# Auszuführende Aufgabe
Nenne alle Jahreszahlen, die im Textauszug über Geißlers Esel-Vergleich vorkommen.

Anne Will: Komplexe Ausreden als Feigenblatt der “spätrömischen Dekadenz” der FDP

Erstellt am 20. Juni 2011 von Eckhardschulze

An und für sich hatte der Ex-Vizekanzler Guido Westerwelle (FDP) Heiner Geißler einen Gefallen getan, als er ihm die Möglichkeit der “Umwidmung” der Historie zum “Esel”, der Außenminister geworden war, eröffnete.

Bei N-TV kann man in aller Kürze den erhaltenswerten, humorvollen Ausflug Heiner Geißlers in die Historie noch nachlesen:

Der ehemalige CDU-Generalsekretär Heiner Geißler verwies darauf, die spätrömische Dekadenz habe darin bestanden, "dass die Reichen nach ihren Fressgelagen sich in Eselsmilch gebadet haben und der Kaiser Caligula einen Esel zum Konsul ernannt hat." Insofern stimme Westerwelles Vergleich, weil vor 100 Tagen "ein Esel Bundesaußenminister geworden" sei. Geißlers historischer Vergleich geht indes daneben. Caligula regierte in Rom von 37 bis 41 und damit rund ein halbes Jahrtausend vor dem Ende des römischen Reiches. Zudem war es nicht ein Esel sondern sein Lieblingspferd Incitatus, das der Pferdesportler zum Konsul machen wollte, um damit die Politiker zu verhöhnen.

# Bereitgestellte Daten

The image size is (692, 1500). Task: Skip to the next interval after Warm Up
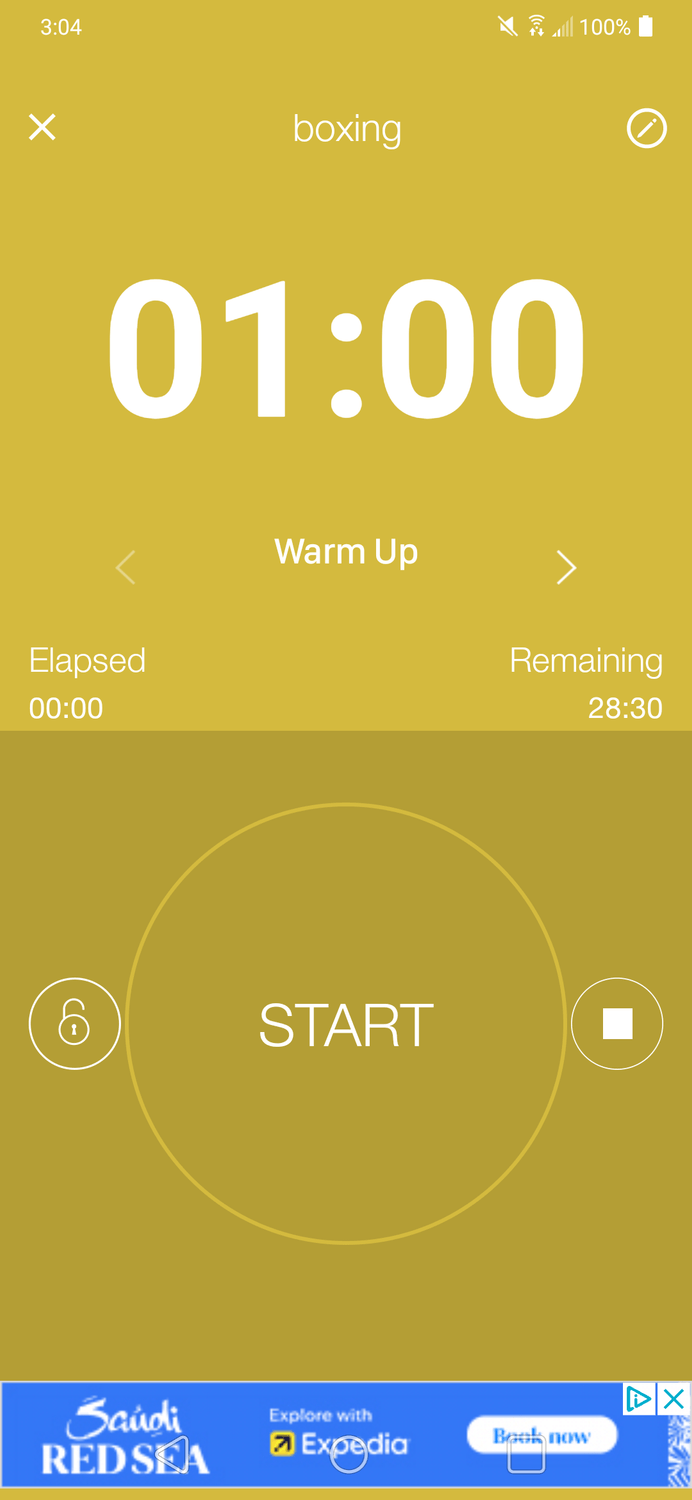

# Das Ergebnis
2011, 37, 41